Василий Розанов, весьма чувствительный к самым тонким и запредельным материям жизни, в «Новых эмбрионах» на примере его любимый темы – темы пола – великолепно иллюстрирует мысль о невозможности проникнуть в запретное, то есть постичь непостижимое. Философ как всегда виртуозен, когда говорит, что пол есть «странное физиолого-мистическое явление», где все так запутано, где перемешаны земное и небесное, и куда равно устремлены интересы науки, поэзии и религии. И каждый здесь находит свое. «И между тем, – говорит он, – нет области менее освященной и даже едва ли осветимой в глубине: эпитет тайны – особенно приложим сюда. Неисследимое, «непознаваемое» или, по крайней мере, с великими усилиями и очень малыми дозами познаваемое».

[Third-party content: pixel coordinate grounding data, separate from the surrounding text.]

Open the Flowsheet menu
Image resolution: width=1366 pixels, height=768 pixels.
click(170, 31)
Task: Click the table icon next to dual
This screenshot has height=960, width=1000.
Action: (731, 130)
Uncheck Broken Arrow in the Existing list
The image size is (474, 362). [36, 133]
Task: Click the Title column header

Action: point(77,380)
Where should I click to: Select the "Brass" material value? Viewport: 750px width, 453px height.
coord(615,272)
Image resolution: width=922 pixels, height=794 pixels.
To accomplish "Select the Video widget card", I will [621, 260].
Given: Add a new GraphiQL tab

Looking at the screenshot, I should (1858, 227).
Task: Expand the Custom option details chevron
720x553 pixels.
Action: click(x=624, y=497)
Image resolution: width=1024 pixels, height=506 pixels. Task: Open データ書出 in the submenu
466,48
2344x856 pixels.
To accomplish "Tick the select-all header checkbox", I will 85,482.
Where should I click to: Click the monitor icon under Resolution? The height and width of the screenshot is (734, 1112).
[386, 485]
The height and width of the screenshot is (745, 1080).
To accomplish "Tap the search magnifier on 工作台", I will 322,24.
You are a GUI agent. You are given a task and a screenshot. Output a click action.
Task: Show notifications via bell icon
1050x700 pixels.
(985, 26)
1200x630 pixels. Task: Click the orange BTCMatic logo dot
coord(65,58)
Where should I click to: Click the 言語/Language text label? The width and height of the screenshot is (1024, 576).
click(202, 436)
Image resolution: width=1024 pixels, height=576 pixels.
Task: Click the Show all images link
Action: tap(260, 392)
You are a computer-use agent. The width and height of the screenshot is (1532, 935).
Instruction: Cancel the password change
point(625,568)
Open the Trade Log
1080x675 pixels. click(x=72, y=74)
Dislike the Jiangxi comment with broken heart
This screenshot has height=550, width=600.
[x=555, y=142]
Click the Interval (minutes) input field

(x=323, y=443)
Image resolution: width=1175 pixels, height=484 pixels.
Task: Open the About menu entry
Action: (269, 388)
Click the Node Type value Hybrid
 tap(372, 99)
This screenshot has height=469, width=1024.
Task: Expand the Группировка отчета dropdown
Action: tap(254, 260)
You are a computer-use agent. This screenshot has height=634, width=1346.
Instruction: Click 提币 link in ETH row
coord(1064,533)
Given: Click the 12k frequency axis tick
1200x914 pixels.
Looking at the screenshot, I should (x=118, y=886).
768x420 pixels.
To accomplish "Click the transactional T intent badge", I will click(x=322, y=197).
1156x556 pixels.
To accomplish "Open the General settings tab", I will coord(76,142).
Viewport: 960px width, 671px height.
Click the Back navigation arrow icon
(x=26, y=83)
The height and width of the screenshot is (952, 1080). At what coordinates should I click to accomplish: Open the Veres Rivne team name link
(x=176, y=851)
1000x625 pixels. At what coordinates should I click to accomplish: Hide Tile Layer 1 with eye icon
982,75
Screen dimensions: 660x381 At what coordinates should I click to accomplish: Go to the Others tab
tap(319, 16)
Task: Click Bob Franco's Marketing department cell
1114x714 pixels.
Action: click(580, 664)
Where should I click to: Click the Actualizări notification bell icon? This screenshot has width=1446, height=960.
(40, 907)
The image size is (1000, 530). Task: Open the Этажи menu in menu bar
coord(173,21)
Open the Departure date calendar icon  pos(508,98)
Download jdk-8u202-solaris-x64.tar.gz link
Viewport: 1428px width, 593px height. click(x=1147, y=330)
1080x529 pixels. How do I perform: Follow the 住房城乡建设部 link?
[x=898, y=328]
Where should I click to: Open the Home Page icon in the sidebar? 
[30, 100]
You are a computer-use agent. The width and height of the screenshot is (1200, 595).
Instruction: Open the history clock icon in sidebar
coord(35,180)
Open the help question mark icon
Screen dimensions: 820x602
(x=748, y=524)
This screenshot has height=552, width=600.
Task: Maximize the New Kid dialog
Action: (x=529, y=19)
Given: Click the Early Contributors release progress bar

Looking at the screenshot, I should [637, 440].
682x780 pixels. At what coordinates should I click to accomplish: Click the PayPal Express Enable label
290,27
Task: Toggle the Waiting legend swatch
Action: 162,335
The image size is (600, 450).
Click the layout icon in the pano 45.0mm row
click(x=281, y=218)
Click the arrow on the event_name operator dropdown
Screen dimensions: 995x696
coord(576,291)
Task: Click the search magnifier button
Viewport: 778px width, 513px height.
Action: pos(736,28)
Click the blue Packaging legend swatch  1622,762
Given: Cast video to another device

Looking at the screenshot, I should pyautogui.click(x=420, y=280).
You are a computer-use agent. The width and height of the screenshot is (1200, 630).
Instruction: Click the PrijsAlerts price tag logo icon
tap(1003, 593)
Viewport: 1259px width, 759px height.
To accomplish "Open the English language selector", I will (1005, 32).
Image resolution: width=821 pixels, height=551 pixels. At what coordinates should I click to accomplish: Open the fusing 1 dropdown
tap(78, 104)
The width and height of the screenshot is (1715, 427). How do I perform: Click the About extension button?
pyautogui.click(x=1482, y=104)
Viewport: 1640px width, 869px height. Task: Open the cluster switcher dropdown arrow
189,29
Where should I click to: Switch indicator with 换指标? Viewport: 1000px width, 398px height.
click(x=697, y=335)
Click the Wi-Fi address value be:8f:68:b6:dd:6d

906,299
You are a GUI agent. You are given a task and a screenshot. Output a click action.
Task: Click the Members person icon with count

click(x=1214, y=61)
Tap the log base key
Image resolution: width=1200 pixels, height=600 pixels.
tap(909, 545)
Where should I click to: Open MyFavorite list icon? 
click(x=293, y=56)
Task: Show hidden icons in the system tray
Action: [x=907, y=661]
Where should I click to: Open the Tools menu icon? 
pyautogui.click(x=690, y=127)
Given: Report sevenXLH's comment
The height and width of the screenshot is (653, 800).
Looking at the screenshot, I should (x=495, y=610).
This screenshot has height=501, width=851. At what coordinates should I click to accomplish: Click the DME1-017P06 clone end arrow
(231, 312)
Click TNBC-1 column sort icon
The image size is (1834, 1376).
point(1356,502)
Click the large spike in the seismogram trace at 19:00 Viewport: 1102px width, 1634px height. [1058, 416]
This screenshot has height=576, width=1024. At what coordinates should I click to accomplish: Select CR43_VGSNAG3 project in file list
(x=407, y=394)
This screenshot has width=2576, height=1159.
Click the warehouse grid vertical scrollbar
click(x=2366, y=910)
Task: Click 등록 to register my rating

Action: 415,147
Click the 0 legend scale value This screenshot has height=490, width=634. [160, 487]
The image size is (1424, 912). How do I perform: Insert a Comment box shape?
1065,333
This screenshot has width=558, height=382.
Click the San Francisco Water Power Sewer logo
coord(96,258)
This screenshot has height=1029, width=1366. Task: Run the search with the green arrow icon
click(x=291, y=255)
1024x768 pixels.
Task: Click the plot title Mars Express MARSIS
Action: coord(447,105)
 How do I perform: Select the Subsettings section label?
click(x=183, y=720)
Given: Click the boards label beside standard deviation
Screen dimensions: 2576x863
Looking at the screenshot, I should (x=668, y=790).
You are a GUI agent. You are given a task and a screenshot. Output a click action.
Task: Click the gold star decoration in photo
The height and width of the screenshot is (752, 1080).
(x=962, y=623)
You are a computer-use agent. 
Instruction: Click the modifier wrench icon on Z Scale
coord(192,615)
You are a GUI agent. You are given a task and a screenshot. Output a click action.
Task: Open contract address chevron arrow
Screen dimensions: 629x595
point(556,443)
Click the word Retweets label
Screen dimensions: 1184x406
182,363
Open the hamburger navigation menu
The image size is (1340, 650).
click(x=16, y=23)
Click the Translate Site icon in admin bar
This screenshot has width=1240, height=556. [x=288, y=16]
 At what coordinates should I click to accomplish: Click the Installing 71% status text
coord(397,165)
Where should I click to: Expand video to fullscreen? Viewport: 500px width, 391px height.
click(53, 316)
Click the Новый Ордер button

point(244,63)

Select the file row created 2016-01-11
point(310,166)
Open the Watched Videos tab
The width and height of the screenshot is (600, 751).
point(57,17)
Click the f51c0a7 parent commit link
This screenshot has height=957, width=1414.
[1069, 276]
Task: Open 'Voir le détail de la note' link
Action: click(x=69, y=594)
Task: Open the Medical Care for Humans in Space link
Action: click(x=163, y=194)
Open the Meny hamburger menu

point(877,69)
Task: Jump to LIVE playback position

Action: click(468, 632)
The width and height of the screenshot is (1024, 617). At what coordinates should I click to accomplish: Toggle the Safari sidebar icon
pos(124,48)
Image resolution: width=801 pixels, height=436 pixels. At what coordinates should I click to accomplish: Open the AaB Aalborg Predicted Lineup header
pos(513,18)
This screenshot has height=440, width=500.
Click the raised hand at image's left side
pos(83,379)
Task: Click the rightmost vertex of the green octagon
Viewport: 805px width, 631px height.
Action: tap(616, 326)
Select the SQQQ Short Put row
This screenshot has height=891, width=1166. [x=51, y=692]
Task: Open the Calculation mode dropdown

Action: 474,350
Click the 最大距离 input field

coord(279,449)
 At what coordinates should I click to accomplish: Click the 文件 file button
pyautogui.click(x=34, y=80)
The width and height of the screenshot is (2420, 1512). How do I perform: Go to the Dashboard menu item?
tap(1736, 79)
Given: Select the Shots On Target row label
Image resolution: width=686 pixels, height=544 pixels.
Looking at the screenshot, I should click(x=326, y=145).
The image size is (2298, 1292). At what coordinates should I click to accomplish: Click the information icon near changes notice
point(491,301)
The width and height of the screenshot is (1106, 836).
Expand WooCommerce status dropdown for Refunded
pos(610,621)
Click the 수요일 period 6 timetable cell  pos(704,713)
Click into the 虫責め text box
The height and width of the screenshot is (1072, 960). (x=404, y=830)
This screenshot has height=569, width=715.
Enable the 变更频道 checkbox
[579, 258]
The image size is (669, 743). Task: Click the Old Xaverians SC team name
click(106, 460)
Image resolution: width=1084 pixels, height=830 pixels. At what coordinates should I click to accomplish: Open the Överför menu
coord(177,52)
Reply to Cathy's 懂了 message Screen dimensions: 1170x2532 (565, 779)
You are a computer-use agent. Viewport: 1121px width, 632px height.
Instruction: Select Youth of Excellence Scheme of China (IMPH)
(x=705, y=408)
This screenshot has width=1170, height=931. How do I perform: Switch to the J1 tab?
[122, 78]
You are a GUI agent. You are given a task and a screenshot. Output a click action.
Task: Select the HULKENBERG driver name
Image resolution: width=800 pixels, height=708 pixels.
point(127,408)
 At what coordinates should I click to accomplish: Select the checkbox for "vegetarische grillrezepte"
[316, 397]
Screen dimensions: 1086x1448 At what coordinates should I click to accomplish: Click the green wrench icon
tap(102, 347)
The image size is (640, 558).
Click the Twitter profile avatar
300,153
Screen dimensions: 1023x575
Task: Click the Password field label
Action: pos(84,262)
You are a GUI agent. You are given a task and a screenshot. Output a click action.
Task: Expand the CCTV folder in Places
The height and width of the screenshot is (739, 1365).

Вот и появляется это слово «тайна», как, возможно, главная характеристика сущего, его «неисследимая и непознаваемая» субстанция, которая, соблазнив и притянув к себе взор исследователя, оставляет его в недоумении. Это касается не всех конечно явлений, что-то и познаваемо, но когда речь идет о таких вещах как пол, за которым рождение и смерть, и вся ткань жизни в ее бесконечной запутанности и переплетенности «материального и «духовного», «человеческого» и «божественного», вот такие вещи уместнее всего и называть тайной.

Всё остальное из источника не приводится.